За густой деревянной решёткой виднелся силуэт священника. Юный Фридрих не знал, что это был отец Варфоломей, религиозный фанатик и проповедник, обращавший на путь истинный даже самых отпетых злодеев. Внимательно выслушав исповедь рыцаря, отец Варфоломей отпустил ему немногочисленные грешки и с искренней заинтересованностью начал расспрашивать о планах на будущее. Слушал доброжелательно, вставляя сочувственные реплики, а закончив расспросы, сказал:
– Это очень похвально, сын мой, что ты намерен посвятить свою жизнь службе благочестивым государям. Но есть Государь, что выше их, Царь над царями – это Господь наш. Разумеется, одерживать победу над могущественными врагами на поле брани – великая доблесть. Но ещё большая доблесть – одерживать победы в своей душе, ибо здесь ты будешь сражаться с самым могущественным врагом человечества – самим сатаной.

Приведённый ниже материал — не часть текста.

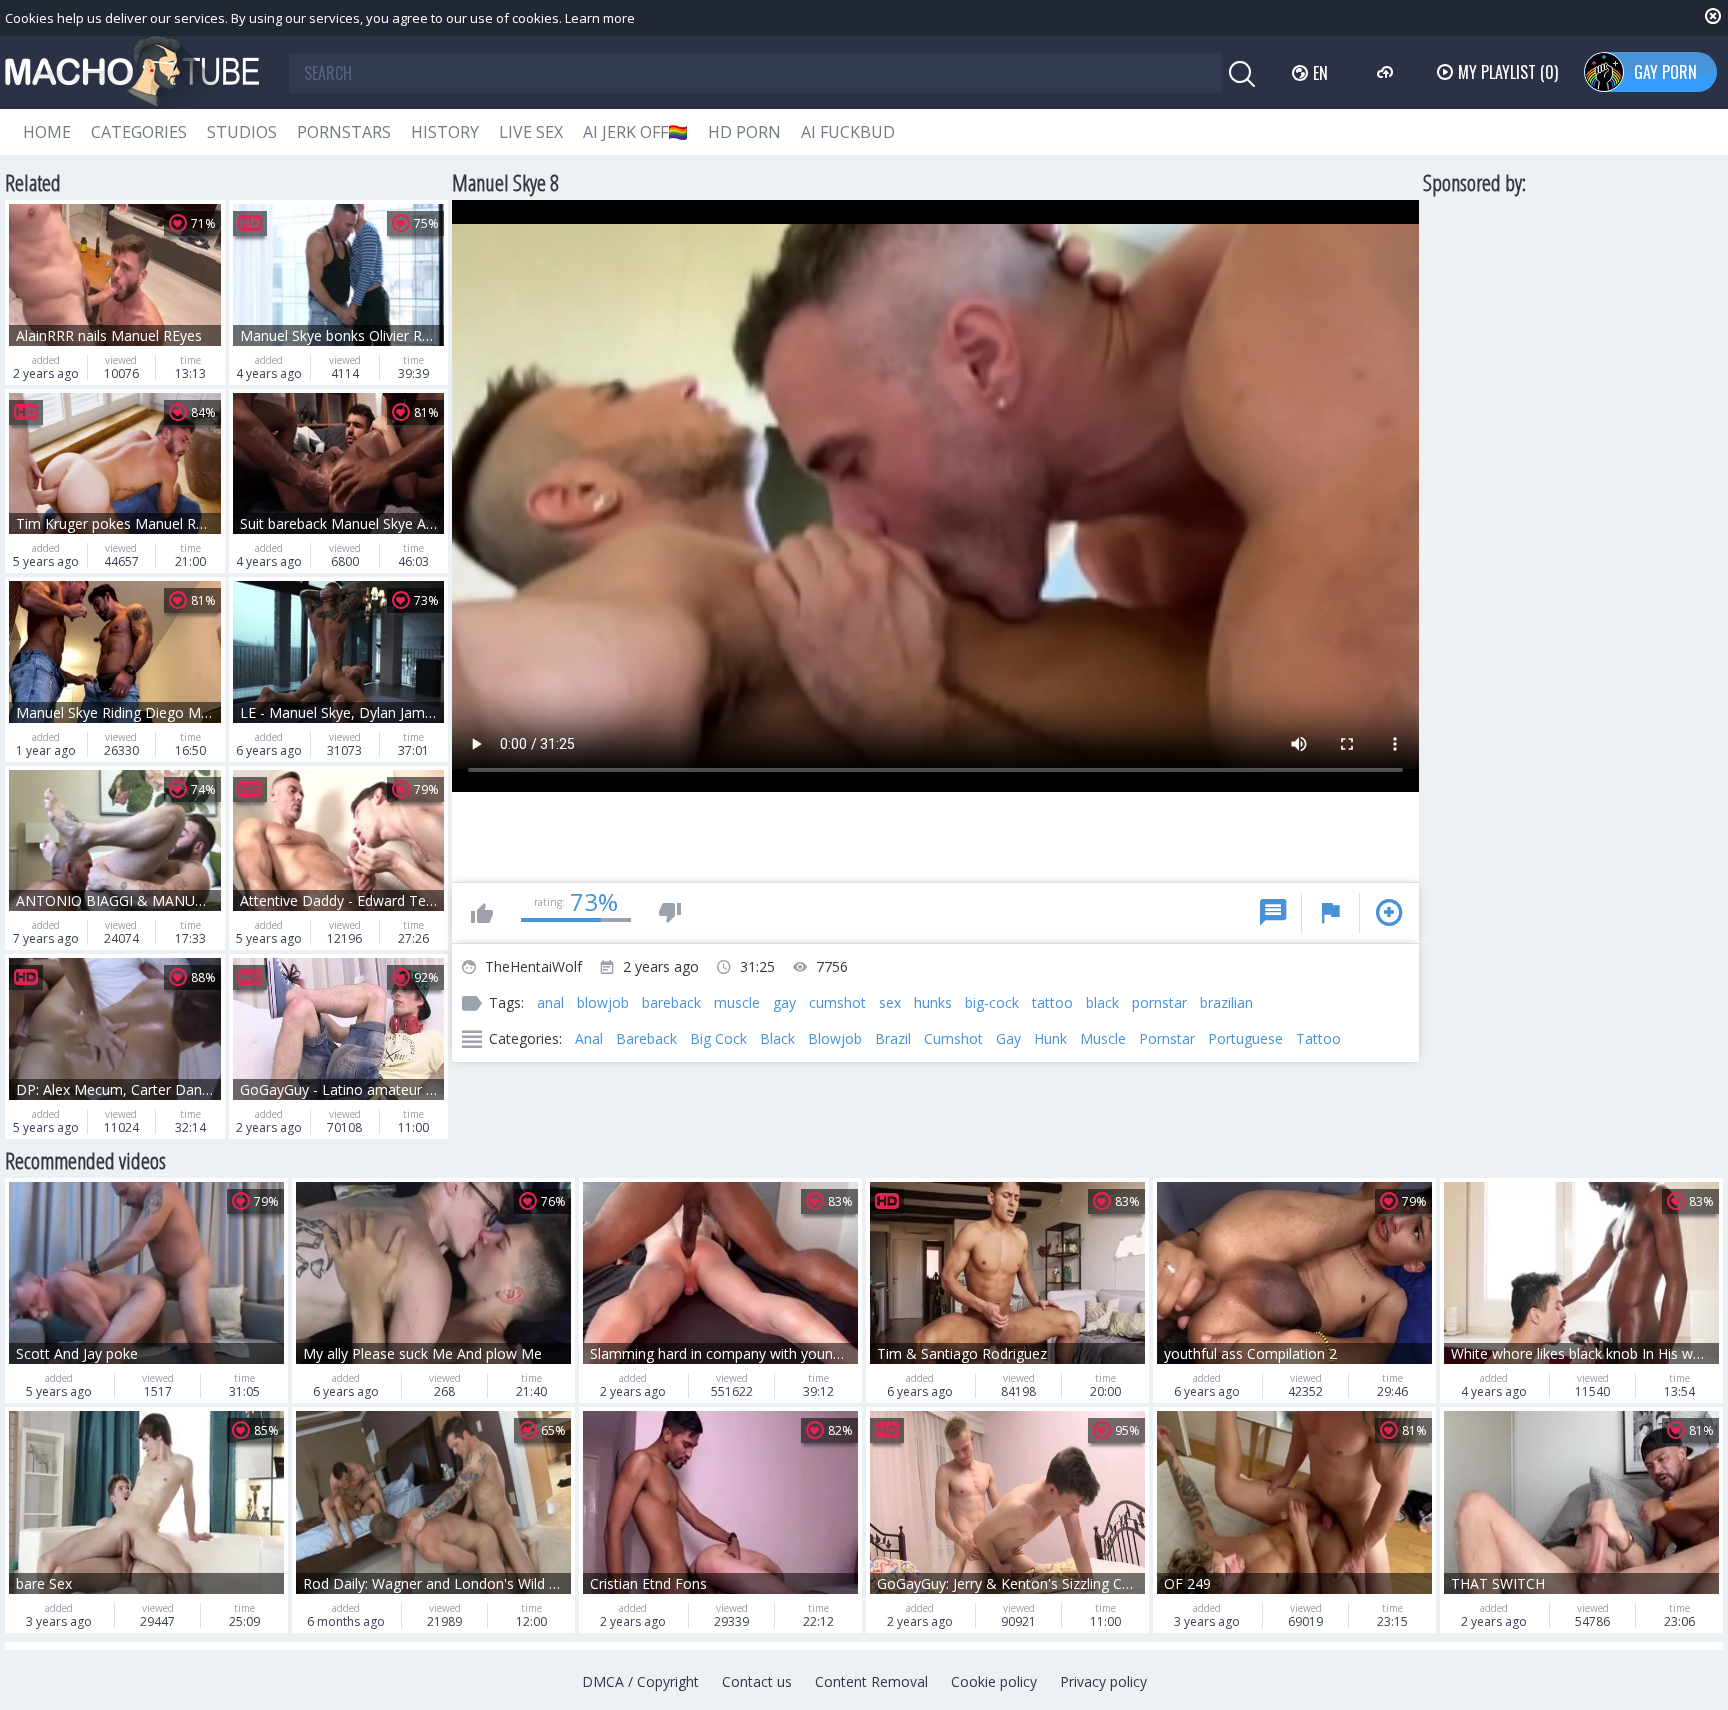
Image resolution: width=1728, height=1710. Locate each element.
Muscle (1103, 1038)
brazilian (1226, 1002)
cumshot (837, 1002)
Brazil (893, 1038)
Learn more (600, 18)
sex (890, 1002)
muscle (737, 1002)
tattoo (1052, 1002)
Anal (589, 1038)
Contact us (757, 1681)
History (445, 132)
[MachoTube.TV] (132, 72)
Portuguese (1245, 1038)
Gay (1008, 1038)
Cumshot (953, 1038)
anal (550, 1002)
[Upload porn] (1387, 72)
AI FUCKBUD (848, 132)
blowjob (603, 1002)
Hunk (1050, 1038)
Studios (242, 132)
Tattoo (1318, 1038)
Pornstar (1167, 1038)
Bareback (646, 1038)
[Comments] (1273, 913)
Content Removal (871, 1681)
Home (47, 132)
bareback (671, 1002)
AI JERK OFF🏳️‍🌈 (635, 132)
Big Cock (718, 1038)
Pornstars (344, 132)
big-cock (992, 1002)
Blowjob (835, 1038)
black (1102, 1002)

Затем преподобный отец заговорил о красоте служения Богу, о подвижничестве и аскетизме, о загробном воздаяние. Он яркими красками описывал блаженство рая и ужасы ада и цитировал библию. Разумеется, Фридрих это слышал с детства, но от слов Варфоломея у него появилось ощущение, что перед ним широко открылось окно в мир, на который раньше он смотрел через узкую щель. Ему казалось, что божественное дыхание овеяло его, что пение ангелов доносится до ушей. Из церкви он вышел обновлённым, с твёрдым решением посвятить всю свою жизнь служению Богу.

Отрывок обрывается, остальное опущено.